Un soir comme un autre, deux jeunes et séduisants inconnus (Mia Farrow et Dustin Hoffman, au pic de leurs carrières et de leur talent – Rosemary’s Baby et Macadam Cowboy sont juste derrière eux) se rencontrent dans un bar. Ils passent la nuit ensemble. Ainsi est posée l’anecdote de John & Mary, septième film injustement méconnu de Peter Yates, qui vient de réaliser Bullitt. Il va s’intéresser, pour le plus gros de son développement, à l’ouverture des possibles créée dans la fiction par la banale rencontre amoureuse.
Boy meets girl
Que faire quand on se réveille avec un(e) inconnu(e) dont on ignore jusqu’au prénom ? C’est de la comédie de l’amour naissant que se joue d’abord, avec une sympathique ironie, John & Mary. Entre les dialogues plus ou moins convenus qui posent les bases de la découverte de l’autre se glissent, en voix off, les pensées des deux nouveaux amants. Ironiques, voire cyniques, ces pensées amusantes détissent les conventions et hypocrisies de la rencontre amoureuse – et donc de la romance au cinéma. Ce sous texte – la voix off donne littéralement à entendre ce qui se joue entre les lignes de la comédie de la séduction – fait d’abord toute la saveur de John & Mary.
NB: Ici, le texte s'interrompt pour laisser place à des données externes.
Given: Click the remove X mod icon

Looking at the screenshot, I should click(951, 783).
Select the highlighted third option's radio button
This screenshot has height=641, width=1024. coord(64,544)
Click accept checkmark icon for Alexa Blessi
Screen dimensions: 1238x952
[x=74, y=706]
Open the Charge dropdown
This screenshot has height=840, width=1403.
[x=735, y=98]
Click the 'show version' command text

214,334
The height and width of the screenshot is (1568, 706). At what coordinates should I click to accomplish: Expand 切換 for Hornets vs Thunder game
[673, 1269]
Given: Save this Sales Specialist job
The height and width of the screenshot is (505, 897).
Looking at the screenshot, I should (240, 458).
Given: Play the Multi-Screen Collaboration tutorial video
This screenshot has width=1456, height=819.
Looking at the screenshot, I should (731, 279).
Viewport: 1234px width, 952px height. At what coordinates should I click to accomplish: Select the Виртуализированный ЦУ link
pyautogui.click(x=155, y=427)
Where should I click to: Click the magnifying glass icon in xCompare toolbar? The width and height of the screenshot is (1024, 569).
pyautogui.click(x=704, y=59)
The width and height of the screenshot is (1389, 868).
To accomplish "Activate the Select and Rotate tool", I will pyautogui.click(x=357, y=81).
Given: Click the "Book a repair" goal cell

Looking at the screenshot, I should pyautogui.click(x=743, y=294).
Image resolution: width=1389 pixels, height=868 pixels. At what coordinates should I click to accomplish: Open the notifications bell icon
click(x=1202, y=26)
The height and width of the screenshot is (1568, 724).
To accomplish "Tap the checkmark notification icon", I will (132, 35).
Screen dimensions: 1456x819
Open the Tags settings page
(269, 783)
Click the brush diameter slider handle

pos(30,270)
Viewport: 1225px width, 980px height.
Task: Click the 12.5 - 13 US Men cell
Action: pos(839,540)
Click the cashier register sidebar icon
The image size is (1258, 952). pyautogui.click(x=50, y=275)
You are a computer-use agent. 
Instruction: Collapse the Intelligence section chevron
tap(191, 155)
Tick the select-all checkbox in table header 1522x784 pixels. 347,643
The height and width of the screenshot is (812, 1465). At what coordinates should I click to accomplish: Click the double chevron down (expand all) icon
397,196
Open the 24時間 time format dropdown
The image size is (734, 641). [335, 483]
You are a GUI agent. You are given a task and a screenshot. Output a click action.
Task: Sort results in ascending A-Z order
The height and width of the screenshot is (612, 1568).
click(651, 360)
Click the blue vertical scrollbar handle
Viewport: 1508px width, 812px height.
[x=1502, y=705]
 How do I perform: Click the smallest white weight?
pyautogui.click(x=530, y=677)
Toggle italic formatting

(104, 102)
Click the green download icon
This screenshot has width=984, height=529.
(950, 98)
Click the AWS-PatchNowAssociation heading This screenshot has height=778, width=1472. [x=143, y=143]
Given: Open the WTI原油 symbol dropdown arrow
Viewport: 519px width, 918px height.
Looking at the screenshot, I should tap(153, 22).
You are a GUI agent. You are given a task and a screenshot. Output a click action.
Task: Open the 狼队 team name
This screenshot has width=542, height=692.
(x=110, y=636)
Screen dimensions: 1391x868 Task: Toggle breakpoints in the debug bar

Plus encore, c’est à l’image même que Peter Yates s’amuse de l’ouverture des possibles offerte par la rencontre. N’osant encore s’avouer leur attachement et le désir qu’ils ont déjà de rester ensemble, John et Mary se projettent – elle de retour dans sa colocation, faisant des courses avec une amie ; lui se rendant à la soirée d’une ex-petite amie. Fantasmant déjà sur l’éventualité d’un amour, ils se souviennent – elle de l’universitaire dont elle était douloureusement la maîtresse, lui de la mannequin qui a trop vite emménagé dans son appartement. Entre voix off, flash-backs et passages imaginés, John & Mary ouvre à l’image un espace fantasmatique qui en crée toute la saveur. La séquence la plus réussie à ce titre rejoue une scène déjà vue. Alors que Mary s’était imaginée de retour dans son immeuble, croisant ses voisins et deux colocataires, elle décide de rester plus longtemps avec son nouvel amant. Elle lui décrit l’endroit où elle vit et nous le revoyons, avec sa voix en off, transformé par l’imagination de John et sa jalousie naissante. Le réalisateur excentrique du rez-de-chaussée devient un séduisant et potentiel rival, les Japonais du premier étage font du karaté en kimono, tandis qu’il se fait une idée particulièrement caricaturale des relations entre les trois jeunes filles.
One day love
C’est donc sur une note aussi amusante qu’ironique, voire critique, que se donne John & Mary : le film éprouvant dans ses dialogues et projections fantasmées toute l’hypocrisie, tous les pièges dans lesquels s’enferment sans trop hésiter les deux amants. Le happy end amoureux en est-il vraiment un, ou l’annonce de la reprise inlassable du cercle mesquin et vicieux dans lequel Mary et John ont vécu leurs précédentes relations ? Libre à chacun de trancher, sans doute – reste que le film est moins une comédie romantique qu’un état des lieux, réussi, des mœurs amoureuses et sexuelles de la jeunesse de la fin des années 1960. Notons à ce sujet l’étonnante pudeur des sous-titres français du DVD édité par Solaris Distribution : ils s’évertuent à réduire le vocabulaire sexuel des personnages au champ lexical de l’amour, ou à des termes vidés de leur évocation érotique (les jeunes filles qui discutent du fait d’être « horny » deviennent par exemple « énervées »)… C’est dommage, car cette franchise des dialogues est pour beaucoup dans la justesse du propos.